# [Exercise task]
Starting at the line that has "info@boijmans.nl (21, 242)" and stopping after the last of the items, switch "Share on" to "Deel via" and write those lines out again with nothing else altered.

Items on where targets appear:
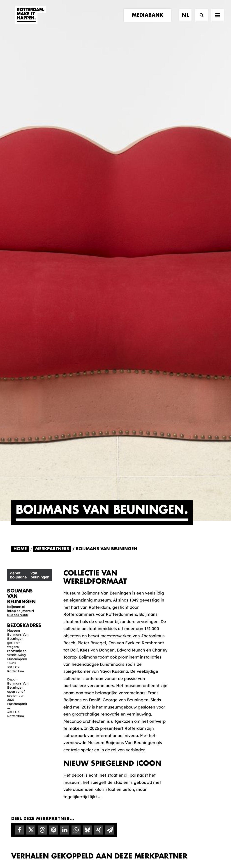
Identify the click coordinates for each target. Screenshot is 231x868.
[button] (13, 836)
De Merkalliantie (84, 731)
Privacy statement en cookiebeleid (135, 849)
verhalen (22, 717)
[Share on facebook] (20, 461)
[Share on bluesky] (87, 461)
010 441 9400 (17, 246)
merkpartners (27, 721)
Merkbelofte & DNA (87, 738)
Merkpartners (52, 180)
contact (21, 735)
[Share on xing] (99, 461)
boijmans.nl (16, 238)
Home (20, 180)
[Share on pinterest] (53, 461)
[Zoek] (199, 20)
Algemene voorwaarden (88, 849)
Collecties (133, 734)
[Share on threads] (42, 461)
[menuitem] (149, 20)
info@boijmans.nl (21, 242)
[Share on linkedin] (65, 461)
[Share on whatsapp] (76, 461)
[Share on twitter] (31, 461)
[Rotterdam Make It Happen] (30, 20)
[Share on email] (110, 461)
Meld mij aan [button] (197, 740)
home (17, 712)
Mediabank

# [The solution]
info@boijmans.nl (21, 242)
[Deel via linkedin] (65, 461)
[Deel via whatsapp] (76, 461)
[Deel via twitter] (31, 461)
[Rotterdam Make It Happen] (30, 20)
[Deel via email] (110, 461)
Meld mij aan [button] (197, 740)
home (17, 712)
Mediabank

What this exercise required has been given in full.